How can I get the parent of a view using uiautomator?

匿名 (未验证) 提交于 2018-03-20 02:02:49

问题:

I'm trying to identify the parent view of an ui element so I can navigate through the UI freely.

For example, in Settings app, I can find the view with the text "Bluetooth":

UiObject btView = new UiObject(new UiSelector().text("Bluetooth"));

Now, the part where I get stuck is this one: I want to navigate two levels up and start a new search for the on/off button that enables and disables bluetooth.

Note: I can get the button if I use the code below.

UiObject btButtonView = new UiObject(new UiSelector().className("android.widget.Switch").instance(1));

This searches for switch buttons and returns the second encounter. I want the search to be more precise and look for the button in the linear layout that contains the "Bluetooth" text.

UPDATE: This is the layout of the Settings app (the Bluetooth part that I need):

LinearLayout
    LinearLayout
        ImageView
    RelativeLayout
        TextView (with text = "Bluetooth")
    Switch ()

回答1:

You need to find the UiObject two levels up first using the text. This can be done using the getChildByText() methods in UiCollection or UiScrollable. Then you can easily find the switch. For 'Settings' this code works on my device:

UiScrollable settingsList = new UiScrollable(new UiSelector().scrollable(true));
UiObject btItem = settingsList.getChildByText(new UiSelector().className(LinearLayout.class.getName()),"Bluetooth", true);

UiObject btSwitch = btItem.getChild(new UiSelector().className(android.widget.Switch.class.getName()));
btSwitch.click();


回答2:

Below code works for me.

//Getting the scrollable view

UiScrollable settingsList = new UiScrollable(new UiSelector().scrollable(true));

for (int i=0; i<=settingsList.getChildCount(new UiSelector ().className(LinearLayout.class.getName())); i++) {
//Looping through each linear layout view
UiObject linearLayout = settingsList.getChild(new UiSelector().className(LinearLayout.class.getName()).instance(i));

//Checking if linear layout have the text. If yes, get the switch, click and break out of the loop.
if (linearLayout.getChild(new UiSelector ().text("Bluetooth")).exists()) {
    UiObject btSwitch = linearLayout.getChild(new UiSelector().className(android.widget.Switch.class.getName()));
    btSwitch.click ();
    break;
    }
}


回答3:

If you want to just search for ON/OFF slider -> You can directly search for bluetooth OFF/ON button and click on it to disable/enable bluetooth -

You can check screenshot of the bluetooth page(using command - uiautomatorviewer) in command prompt and see that OFF button will have text in the OFF/ON slider. Then simply use -

   new UiObject(new UiSelector().text("OFF")).click();


回答4:

recently found that we could use getFromParent (for UiObject) and fromParent (for UiSelector) to select an uncle of object for example.

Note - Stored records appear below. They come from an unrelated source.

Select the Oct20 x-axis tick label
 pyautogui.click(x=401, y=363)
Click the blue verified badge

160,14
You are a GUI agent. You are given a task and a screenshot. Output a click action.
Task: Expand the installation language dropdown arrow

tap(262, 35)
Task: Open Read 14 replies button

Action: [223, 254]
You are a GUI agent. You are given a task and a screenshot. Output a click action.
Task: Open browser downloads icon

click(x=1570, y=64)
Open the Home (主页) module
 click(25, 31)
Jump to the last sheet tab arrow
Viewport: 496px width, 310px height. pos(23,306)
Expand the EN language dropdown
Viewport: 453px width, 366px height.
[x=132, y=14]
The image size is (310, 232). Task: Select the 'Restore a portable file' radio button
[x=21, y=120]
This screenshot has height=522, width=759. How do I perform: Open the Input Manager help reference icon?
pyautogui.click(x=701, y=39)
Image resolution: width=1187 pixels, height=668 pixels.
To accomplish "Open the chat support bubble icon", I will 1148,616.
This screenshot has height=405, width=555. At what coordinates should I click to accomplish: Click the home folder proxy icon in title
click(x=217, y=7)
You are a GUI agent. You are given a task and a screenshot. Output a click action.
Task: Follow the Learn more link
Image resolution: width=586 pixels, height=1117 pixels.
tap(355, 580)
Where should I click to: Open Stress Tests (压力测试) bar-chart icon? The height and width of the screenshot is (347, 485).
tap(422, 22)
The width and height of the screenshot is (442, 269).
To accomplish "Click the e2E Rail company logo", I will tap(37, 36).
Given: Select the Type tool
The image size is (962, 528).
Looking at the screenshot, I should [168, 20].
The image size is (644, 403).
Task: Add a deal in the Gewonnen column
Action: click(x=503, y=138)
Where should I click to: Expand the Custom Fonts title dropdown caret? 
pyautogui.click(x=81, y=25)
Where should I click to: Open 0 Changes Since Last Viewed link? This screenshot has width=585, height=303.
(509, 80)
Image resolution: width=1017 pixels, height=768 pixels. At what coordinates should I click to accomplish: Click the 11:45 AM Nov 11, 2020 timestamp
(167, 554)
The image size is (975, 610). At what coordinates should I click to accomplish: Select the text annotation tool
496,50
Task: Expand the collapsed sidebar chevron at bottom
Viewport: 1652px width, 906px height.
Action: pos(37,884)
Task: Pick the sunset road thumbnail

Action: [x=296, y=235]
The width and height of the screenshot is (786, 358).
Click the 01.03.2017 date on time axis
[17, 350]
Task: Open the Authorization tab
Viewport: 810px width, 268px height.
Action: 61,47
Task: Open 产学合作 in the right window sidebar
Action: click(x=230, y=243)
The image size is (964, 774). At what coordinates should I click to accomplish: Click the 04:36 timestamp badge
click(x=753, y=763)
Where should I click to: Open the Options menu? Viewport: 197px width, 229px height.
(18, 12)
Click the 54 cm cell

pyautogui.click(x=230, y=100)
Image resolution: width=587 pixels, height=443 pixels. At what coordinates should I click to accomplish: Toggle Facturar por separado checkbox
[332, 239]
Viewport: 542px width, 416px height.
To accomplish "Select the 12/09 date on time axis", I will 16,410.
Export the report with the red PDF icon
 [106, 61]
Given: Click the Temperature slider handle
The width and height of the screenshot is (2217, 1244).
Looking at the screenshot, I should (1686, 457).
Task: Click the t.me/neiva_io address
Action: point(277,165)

If we have such layout:

`LinearLayout
    relative layout
        text View
    relative layout
        check box`

we could get checkbox from textview with this code:

TextViewTitle().getFromParent(new UiSelector()
            .fromParent(new UiSelector()
                    .resourceId("android:id/checkbox")));

where TextViewTitle is a Uiobject with text view